PostgreSQL® metrics exposed in Grafana®
The metrics/dashboard integration in the Aiven console enables you to push PostgreSQL® metrics to an external endpoint like Datadog or to create an integration and a prebuilt dashboard in Aiven for Grafana®.
For more information on enabling the integration, see Monitor PostgreSQL® metrics with Grafana®.
General info about default dashboards
A few key points about the default dashboards pre-created by Aiven in Grafana:
- The PostgreSQL dashboards show all tables and indexes for all logical databases since Aiven cannot determine tables or indexes relevance.
- Some metrics are gathered but not shown in the default dashboard, you can access all available metrics by creating new dashboards.
- New dashboards can be created to show any metrics or use any filtering criteria. The default dashboard can be used as a template to make the process easier.
When creating new dashboards, do not prefix the names with "Aiven" because they may be removed or replaced. The "Aiven" prefix is used to identify Aiven's system-managed dashboards. This also applies to the default dashboard, for which any direct editing to it can be lost.

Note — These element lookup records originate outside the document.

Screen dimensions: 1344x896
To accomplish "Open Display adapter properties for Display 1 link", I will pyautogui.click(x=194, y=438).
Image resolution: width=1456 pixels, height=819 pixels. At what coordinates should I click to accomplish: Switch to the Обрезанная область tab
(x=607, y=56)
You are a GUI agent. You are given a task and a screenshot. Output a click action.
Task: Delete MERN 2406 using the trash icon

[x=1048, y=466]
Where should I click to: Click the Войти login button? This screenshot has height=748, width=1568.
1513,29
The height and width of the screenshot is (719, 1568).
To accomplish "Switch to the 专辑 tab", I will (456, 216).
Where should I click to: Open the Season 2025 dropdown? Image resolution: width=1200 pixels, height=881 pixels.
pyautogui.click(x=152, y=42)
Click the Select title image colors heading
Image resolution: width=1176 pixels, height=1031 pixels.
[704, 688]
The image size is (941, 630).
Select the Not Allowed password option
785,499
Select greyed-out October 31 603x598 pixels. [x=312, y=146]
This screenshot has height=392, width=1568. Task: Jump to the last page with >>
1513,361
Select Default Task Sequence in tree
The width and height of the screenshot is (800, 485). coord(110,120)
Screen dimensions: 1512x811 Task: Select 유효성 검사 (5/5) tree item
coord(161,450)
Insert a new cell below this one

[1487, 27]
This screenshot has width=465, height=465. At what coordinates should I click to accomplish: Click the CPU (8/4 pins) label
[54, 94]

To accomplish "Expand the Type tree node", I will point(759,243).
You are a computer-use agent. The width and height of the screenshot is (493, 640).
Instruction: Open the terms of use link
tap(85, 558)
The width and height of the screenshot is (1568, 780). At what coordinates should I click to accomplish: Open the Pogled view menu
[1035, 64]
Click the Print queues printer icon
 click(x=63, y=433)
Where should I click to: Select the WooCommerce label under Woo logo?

PostgreSQL metrics prebuilt dashboard
The PostgreSQL default dashboard is split into several sections under two main categories: Generic and PostgreSQL. Generic metrics are not specific to the type of service running on the node and mostly related to CPU, memory, disk, and network. PostgreSQL metrics are specific for the service.
General metrics
Overview
This section shows a high-level overview of the service node health. Major issues with the service are often visible directly in this section.
In the Overview section, the figures for Business and Premium services are averages of all nodes that belong to the service. For some metrics, such as disk space, this typically does not matter since it's equal across all the nodes. For other metrics, especially when related to load concentrated only on the primary node, high values can be dampened by the average. Node-specific values are shown in the system metrics section.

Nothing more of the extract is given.